::: DOCUMENT PASSAGE :::

In response to market demand, we offer products, including those from Morningstar Sustainalytics, that may expose us to liability and higher regulatory costs. New and evolving environmental, social, and governance regulations are being introduced, amended, or revoked in the EU, the US, and other jurisdictions, requiring compliance with specific frameworks and disclosure obligations. For example, the EU Corporate Sustainability Reporting Directive (CSRD) applies to both EU and non-EU entities in scope and mandates extensive disclosures on sustainability topics such as climate change, biodiversity, workforce, supply chain, and business ethics, and may apply to our operations based on recent legal developments.

In contrast, the future of any US regulation of sustainability matters is uncertain, and if adopted may not align with the disclosures required by the CSRD or other legal and regulatory requirements. Similarly, a number of US states have passed, or are in the process of adopting, broad climate change disclosure requirements, such as the Climate Corporate Data Accountability Act and Climate-Related Financial Risk Act in California, the future scope and implementation of which also remains uncertain.

We have announced decarbonization goals and other initiatives, guided by standards such as the Task Force on Climate-Related Financial Disclosure (TCFD), the Sustainability Accounting Standards Board (SASB), and Global Reporting Initiative (GRI). Morningstar has committed to decarbonizing 50% of our scope 1 and scope 2 greenhouse gas emissions by 2030 and to publicly disclosing our emissions annually. Implementing these initiatives and complying with new or amended regulations may require significant resources and management attention. Any failure, or perceived failure, to fully comply with mandatory ESG requirements or voluntary ESG standards could adversely affect our business, operating results, and financial condition.

:::

[PROBLEMS]
**a)** In the passage on ESG regulation and risk, by what year has Morningstar committed to decarbonizing 50% of its scope 1 and scope 2 greenhouse gas emissions?
**b)** Repeat the passage on ESG regulation and risk word for word between "We have announced" and "and financial condition.", inclusive.
**c)** Write what follows the last sentence of the passage on ESG regulation and risk.

::: DATASET EXCERPT :::

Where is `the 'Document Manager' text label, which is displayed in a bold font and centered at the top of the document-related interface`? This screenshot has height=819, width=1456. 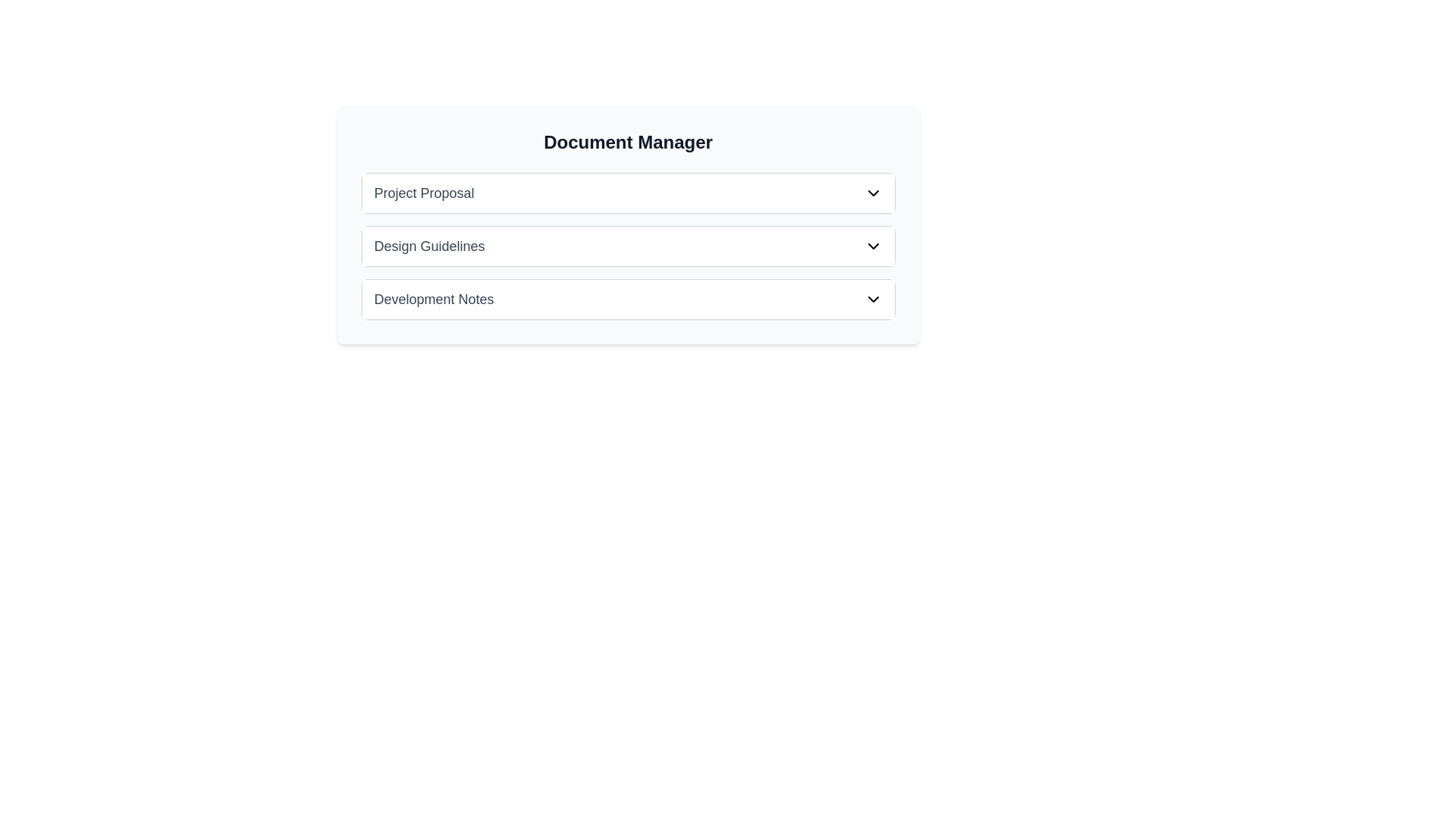
the 'Document Manager' text label, which is displayed in a bold font and centered at the top of the document-related interface is located at coordinates (628, 143).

:::

[THE RESPONSES]
**a)** By 2030.

**b)**
We have announced decarbonization goals and other initiatives, guided by standards such as the Task Force on Climate-Related Financial Disclosure (TCFD), the Sustainability Accounting Standards Board (SASB), and Global Reporting Initiative (GRI). Morningstar has committed to decarbonizing 50% of our scope 1 and scope 2 greenhouse gas emissions by 2030 and to publicly disclosing our emissions annually. Implementing these initiatives and complying with new or amended regulations may require significant resources and management attention. Any failure, or perceived failure, to fully comply with mandatory ESG requirements or voluntary ESG standards could adversely affect our business, operating results, and financial condition.

**c)**
At the same time, we may face evolving and sometimes conflicting expectations from various stakeholders regarding our business practices and company activities, including environmental, social and governance matters. These expectations may increase operational complexity and place additional demands on our employees, systems, and resources. Different stakeholders may hold differing views on such matters, increasing the risk that actions we take, or fail to take, are perceived negatively by certain groups. Public sentiment and the broader sociopolitical environment may shift rapidly and unpredictably, and we may not be able to anticipate or respond to such changes within expected timeframes or without incurring significant costs. If we do not effectively manage such evolving expectations, we could experience reputational harm, stakeholder disengagement, litigation, or other adverse consequences, which may adversely impact our business, operating results, and financial condition.

Errors in our automated advisory tools may subject us to liability for any losses that result.

We rely on automated investment technology for retirement advice and managed accounts, including the Wealth Forecasting Engine, which determines asset allocations and assigns portfolios, as well as other automated portfolio construction tools. As these systems become more interconnected with other product offerings and integrate with client and third-party technology, complexity increases, requiring greater expertise and testing. Problems could arise if these systems do not work as intended. Any errors, especially ones undetected over time, could result in liability, including breaches of fiduciary duty or applicable law, despite our quality assurance practices. We continually invest in training to maintain in-house expertise and educate record-keepers, plan sponsors, and participants on the proper use and differentiation of these offerings, which is costly and time-consuming.

We seek to continually enhance our retirement services, adding capabilities such as modeling and advising on income-generating products, and regularly release technology updates and methodology changes. Clients may require additional support to implement updates and understand their implications, including strategy suitability. We also allocate resources to support legacy versions of the Wealth Forecasting Engine still in use. Errors in updates or methodology could result in significant liabilities, including make-whole payments or litigation.

Risks Related to Our Operations

Our future success depends on our ability to recruit, develop, and retain qualified employees.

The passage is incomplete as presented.